2021 : L’avènement des managers de cœur

2021 : L'AVENEMENT DES MANAGERS DE COEUR. 

 

L’entreprise est un être vivant. Comme tout un chacun, elle est conçue, voit le jour, grandit, passe par des crises de croissances, des années fastes et des années difficiles. Elle peut fusionner, devenir société-mère, donner la vie à des sociétés-filles. En revanche, contrairement à l’être humain, elle n’est pas programmée pour mourir et peut même survivre à ses créateurs, à ses descendants pour devenir centenaire, bicentenaire, voire présenter une longévité exceptionnelle.

Elle doit néanmoins se nourrir pour vivre et prospérer dans un monde sans état d’âme. Même si certaines d’entre elles prennent goût à la domestication en profitant de subventions ou prolongent leur vie artificiellement, telles des zombies, à coup de financements pour tenir quoi qu’il en coûte, la grande majorité des entreprises ne vivent que de leurs propres revenus. Elles décident d’investir ou non et assument leurs décisions pour le meilleur ou pour le pire.

Par ailleurs, un nouveau courant voit le jour, celui de la moralité. L’entreprise, hier amorale, se découvre aujourd’hui morale.  Alors qu’elle n’avait comme vocation naturelle que d’enrichir ses actionnaires (en contrepartie du risque pris par ceux qui en cru en elle) et de rémunérer le travail de ses salariés, elle devient socialement, écologiquement et humainement « responsable ». Bien qu’en compétition permanente, elle cherche à se singulariser par sa moralité devenue une pièce maîtresse de son écosystème : clients, fournisseurs, salariés. Mieux encore, sa raison d’être devient une valeur cardinale gravée dans ses statuts. Mais ces évolutions apparaissent encore souvent comme des habits qui rendent l’entreprise plus présentable plutôt qu’une réelle transformation de son ADN.  

En cohérence avec ces évolutions, le management s’adapte. Basé hier sur les objectifs et la performance individuelle, il se libère du joug des croyances du passé. Trouver un sens à son existence, accoucher de sa raison d’être, jouer collectif devient essentiel au sein de chaque équipe. La dimension émotionnelle, parfois spirituelle, pénètre dans les référentiels managériaux et ceux du leadership. En parallèle, le développement personnel et la stratégie s’hybrident dans les cabinets de conseil. Assimiler l’entreprise à un être humain devient de plus en plus pertinent, avec cependant une dernière porte à ouvrir en grand et pas des moindres : celle des sentiments. Mais attention au piège qu’il faut déjouer.

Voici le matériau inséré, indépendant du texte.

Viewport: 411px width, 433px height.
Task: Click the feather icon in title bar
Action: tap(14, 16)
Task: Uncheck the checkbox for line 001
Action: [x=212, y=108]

Jacques Séguéla déclarait un matin sur une radio à l’occasion de la sortie de son livre sur l’écologie que « les entreprises ont un cœur ». Rires dans le studio, il ajoute alors « car c’est leur intérêt… ». Et là, il se plante, car depuis que l’homme et la femme existent, on aime parce qu’on aime, tout simplement. Et ce n’est pas en France, pays des love stories, qu’on nous fera avaler ce concept de sentimentalité calculée.  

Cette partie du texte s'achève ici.